Using the records that appear below, write out exactly the lines from the one with "Юристам (23, 2289)" through the one with "Партнёрам (26, 2307)", keeping both end lines.
*** Source material ***
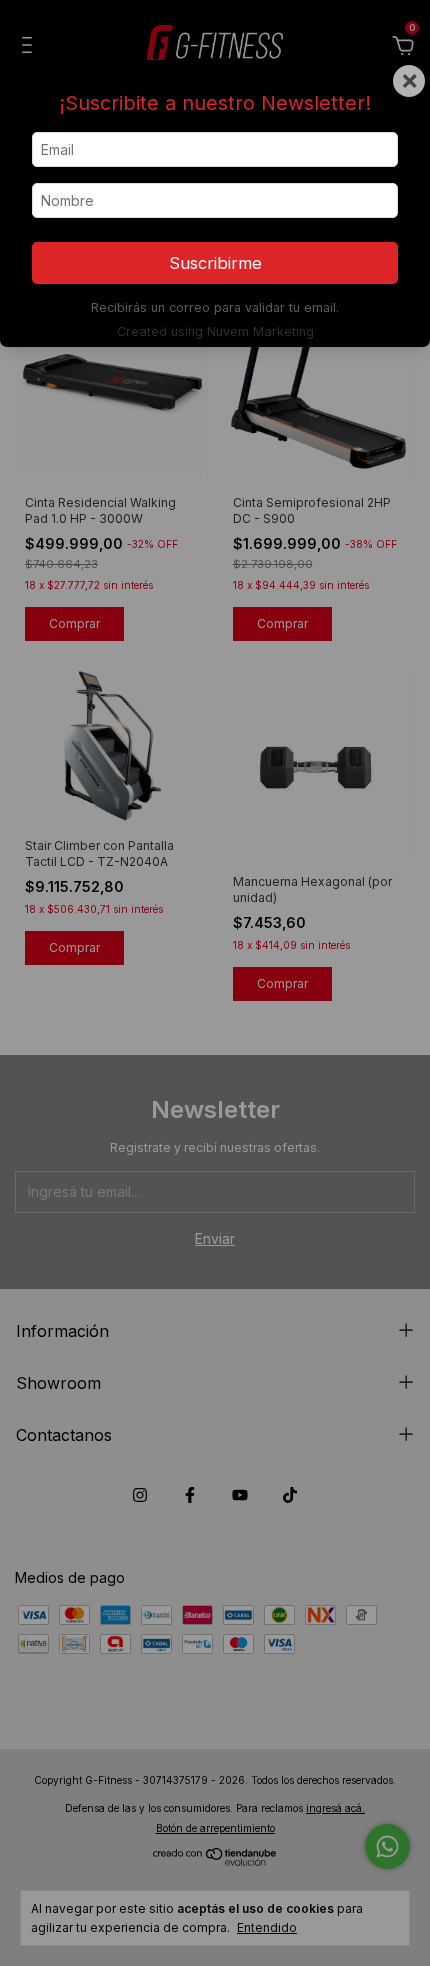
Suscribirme (215, 263)
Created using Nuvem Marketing (215, 331)
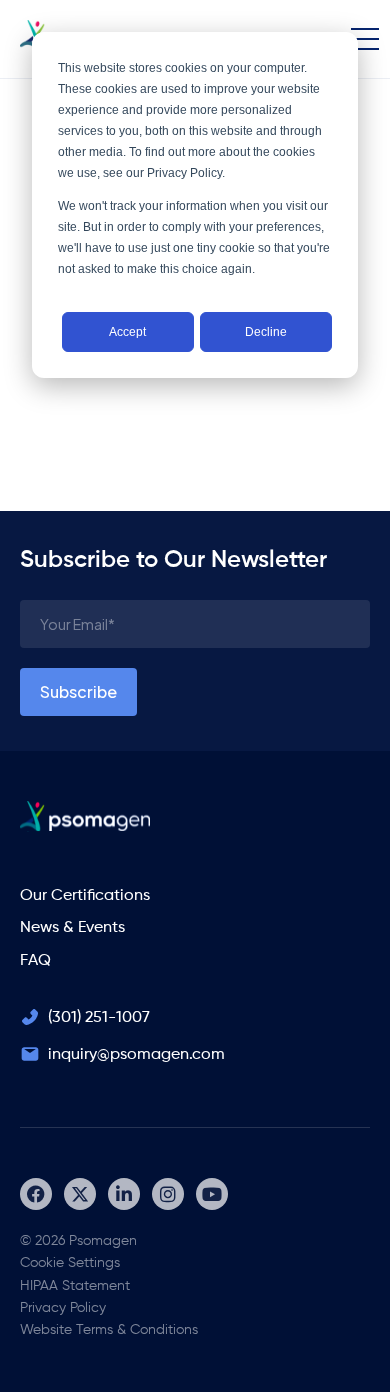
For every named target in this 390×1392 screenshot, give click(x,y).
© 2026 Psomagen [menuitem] (78, 1241)
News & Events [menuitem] (72, 928)
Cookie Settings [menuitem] (70, 1263)
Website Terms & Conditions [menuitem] (109, 1330)
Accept (127, 332)
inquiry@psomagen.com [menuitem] (136, 1055)
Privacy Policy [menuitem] (63, 1308)
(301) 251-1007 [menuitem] (99, 1018)
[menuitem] (36, 1194)
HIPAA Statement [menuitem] (75, 1286)
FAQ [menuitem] (35, 961)
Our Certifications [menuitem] (85, 896)
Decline (266, 332)
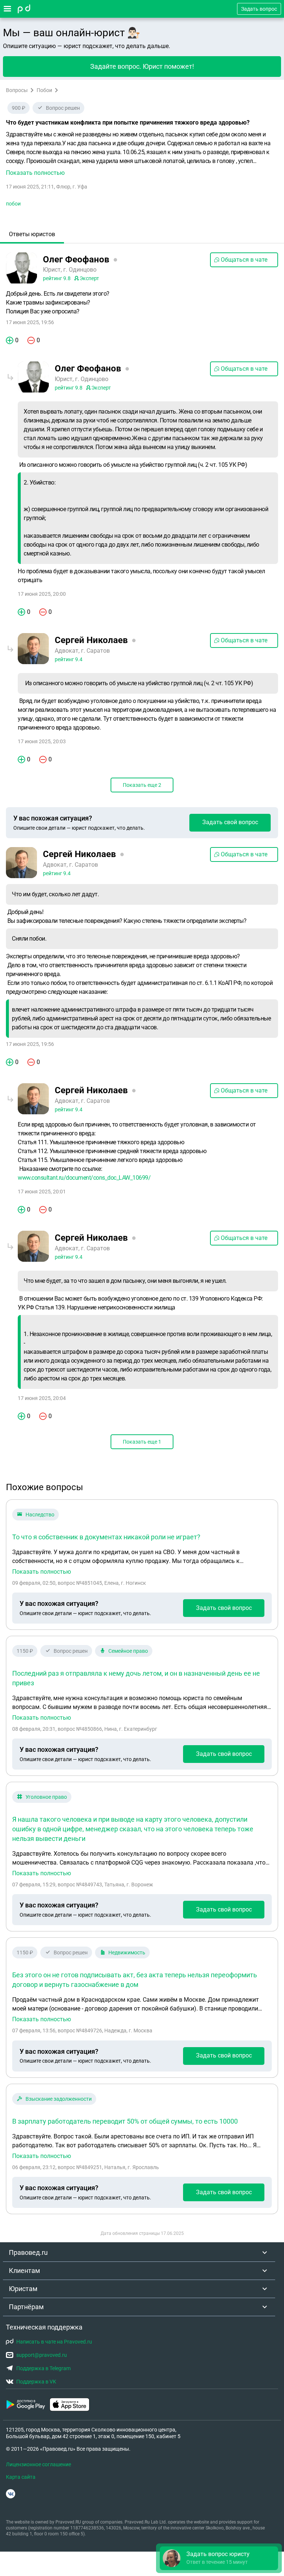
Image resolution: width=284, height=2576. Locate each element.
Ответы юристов (32, 234)
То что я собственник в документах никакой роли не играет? (106, 1537)
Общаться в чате (244, 259)
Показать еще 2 (142, 785)
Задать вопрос (259, 9)
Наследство (40, 1515)
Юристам (23, 2289)
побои (13, 204)
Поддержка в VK (36, 2382)
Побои (44, 90)
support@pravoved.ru (41, 2355)
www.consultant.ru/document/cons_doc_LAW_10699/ (84, 1177)
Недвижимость (126, 1952)
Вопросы (17, 90)
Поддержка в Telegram (43, 2368)
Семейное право (128, 1651)
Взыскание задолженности (59, 2099)
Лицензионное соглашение (38, 2464)
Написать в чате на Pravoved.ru (54, 2342)
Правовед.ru (28, 2252)
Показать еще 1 (142, 1442)
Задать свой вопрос (230, 822)
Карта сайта (21, 2477)
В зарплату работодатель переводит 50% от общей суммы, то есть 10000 (125, 2121)
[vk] (10, 2493)
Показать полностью (41, 1572)
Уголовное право (46, 1797)
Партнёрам (26, 2307)
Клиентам (24, 2270)
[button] (142, 153)
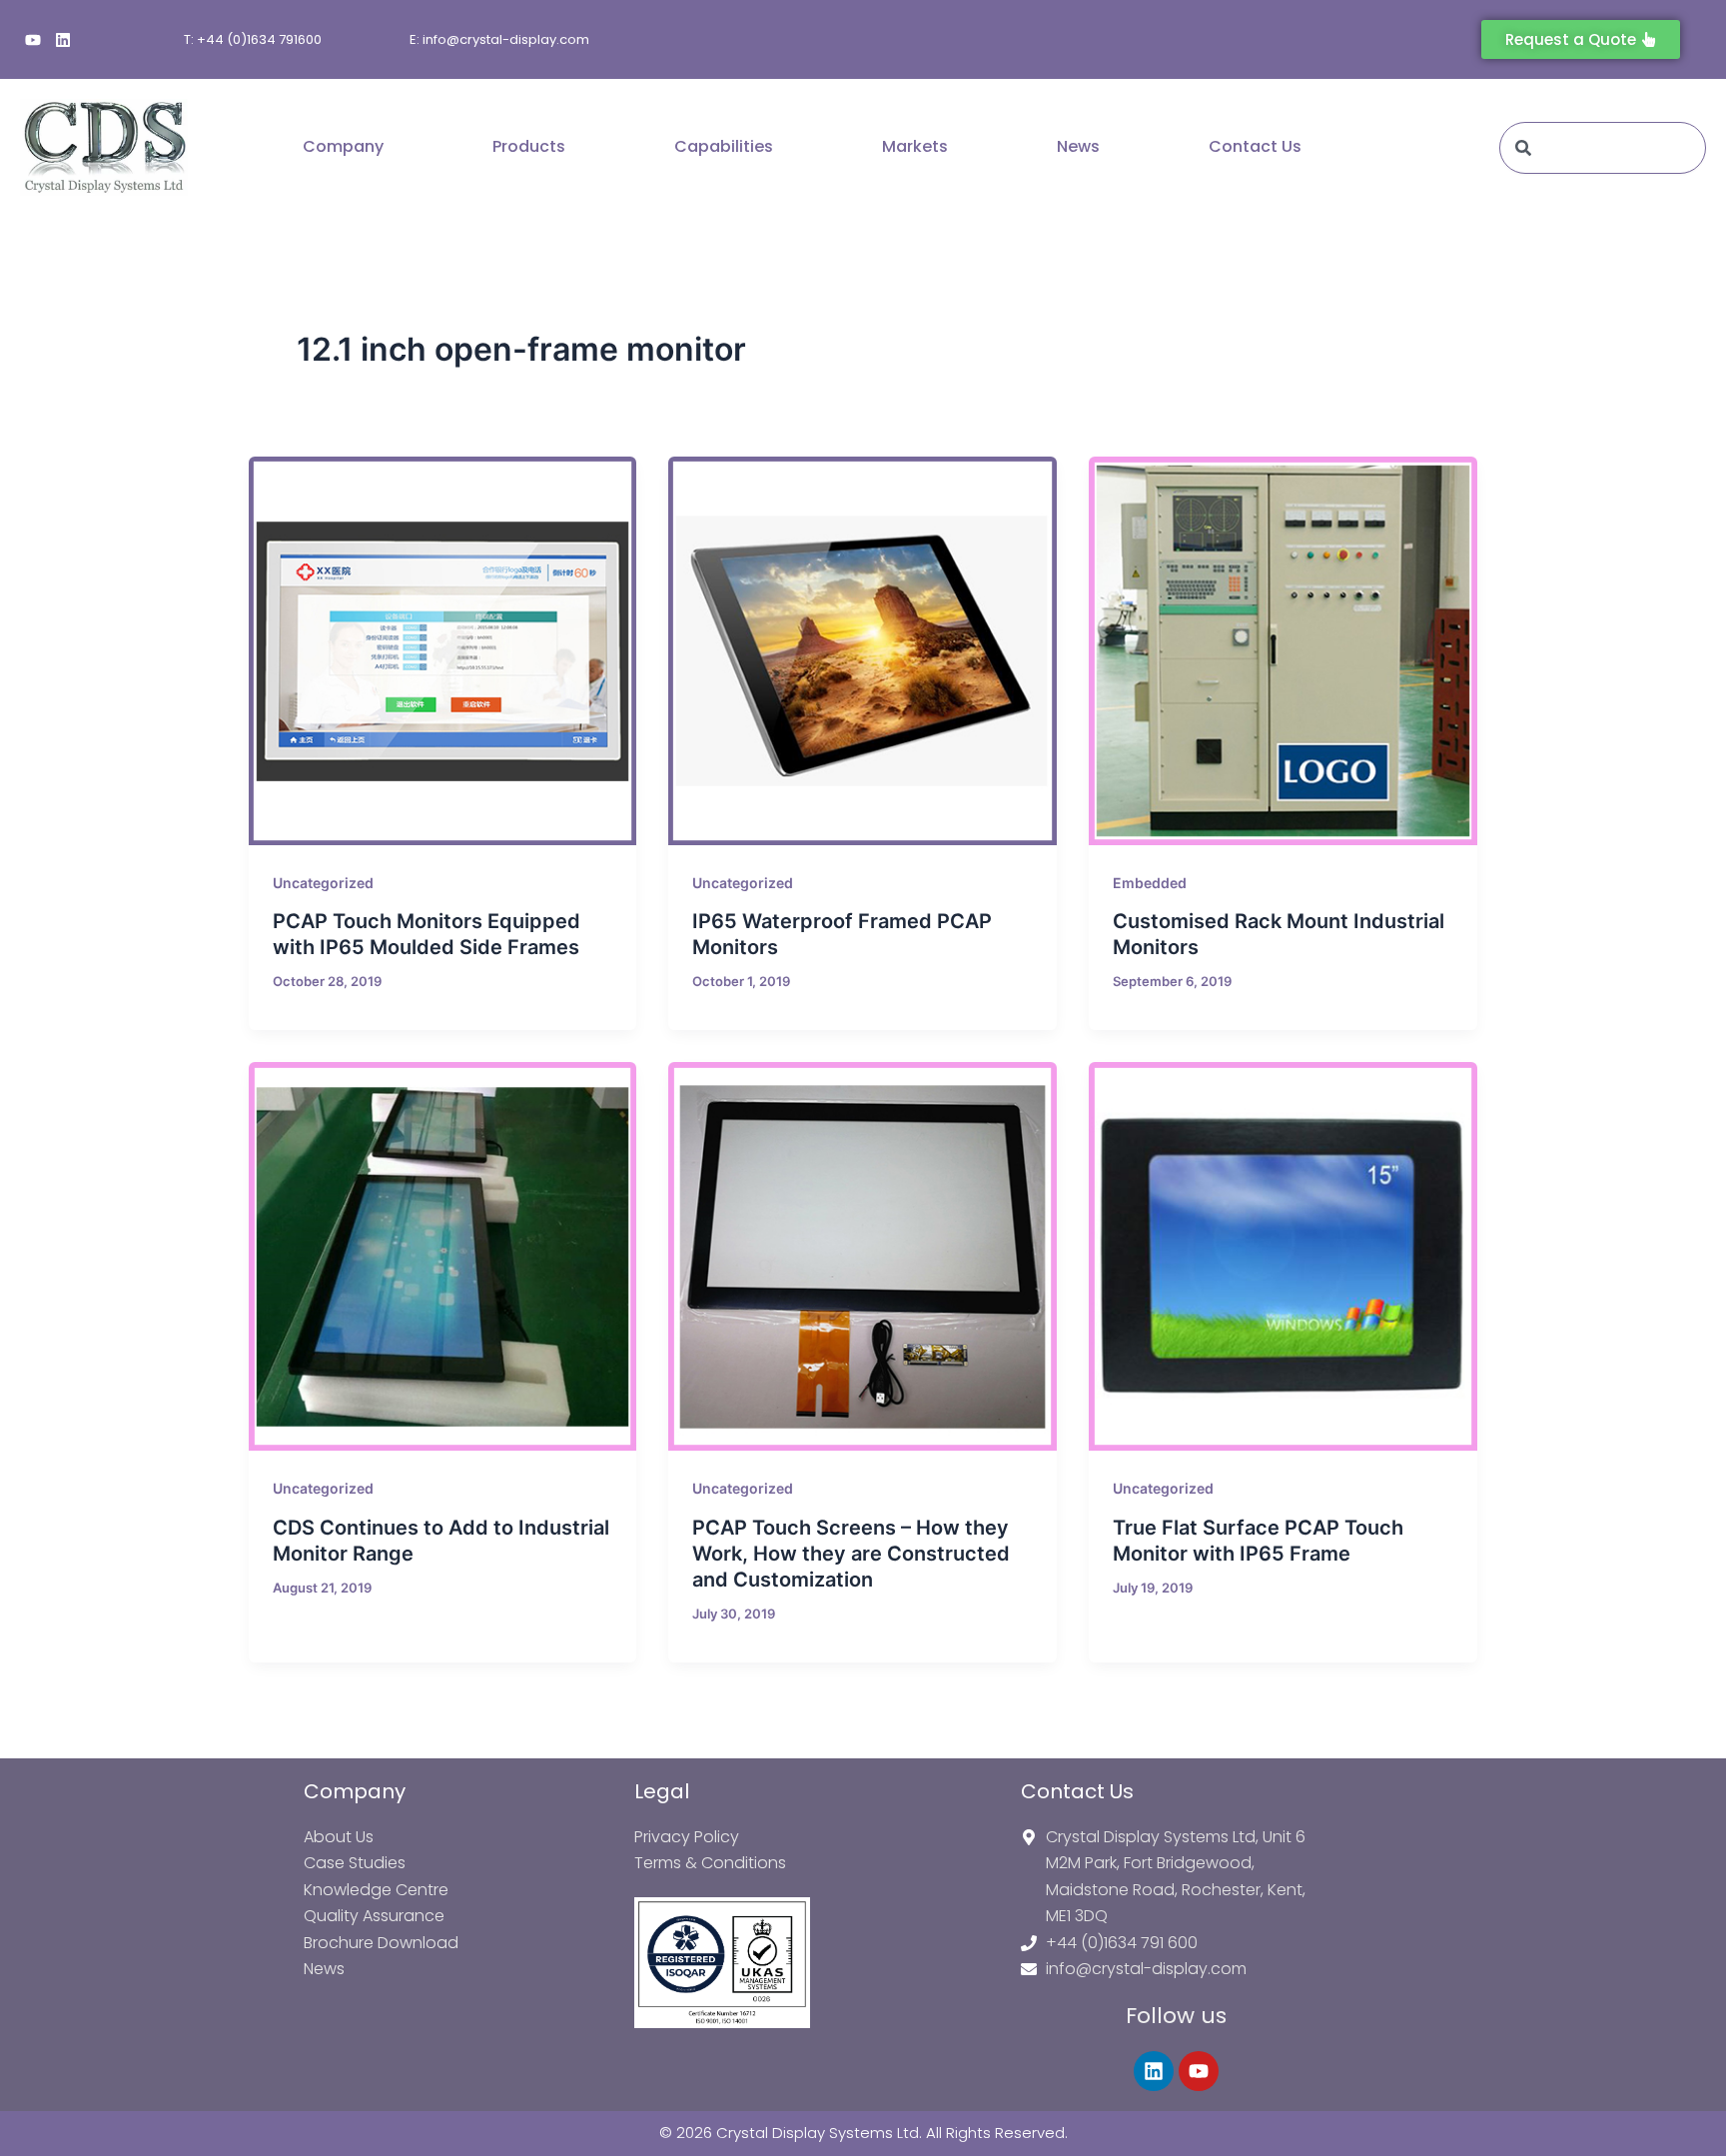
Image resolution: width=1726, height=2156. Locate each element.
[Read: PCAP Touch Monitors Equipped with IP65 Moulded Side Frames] (443, 651)
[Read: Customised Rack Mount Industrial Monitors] (1283, 651)
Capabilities (723, 146)
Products (528, 146)
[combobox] (1602, 148)
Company (343, 146)
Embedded (1150, 882)
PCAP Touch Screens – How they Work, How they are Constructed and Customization (851, 1554)
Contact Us (1255, 146)
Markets (915, 146)
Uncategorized (323, 882)
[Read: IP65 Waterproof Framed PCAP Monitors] (862, 651)
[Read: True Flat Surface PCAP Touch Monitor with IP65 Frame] (1283, 1256)
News (1078, 146)
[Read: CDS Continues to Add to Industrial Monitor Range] (443, 1256)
*** End of Source material ***
Solution to the exercise |
Юристам (23, 2289)
побои (13, 204)
Поддержка в VK (36, 2382)
Побои (44, 90)
support@pravoved.ru (41, 2355)
www.consultant.ru/document/cons_doc_LAW_10699/ (84, 1177)
Недвижимость (126, 1952)
Вопросы (17, 90)
Поддержка в Telegram (43, 2368)
Семейное право (128, 1651)
Взыскание задолженности (59, 2099)
Лицензионное соглашение (38, 2464)
Написать в чате на Pravoved.ru (54, 2342)
Правовед.ru (28, 2252)
Показать еще 1 (142, 1442)
Задать свой вопрос (230, 822)
Карта сайта (21, 2477)
В зарплату работодатель переводит 50% от общей суммы, то есть 10000 (125, 2121)
[vk] (10, 2493)
Показать полностью (41, 1572)
Уголовное право (46, 1797)
Партнёрам (26, 2307)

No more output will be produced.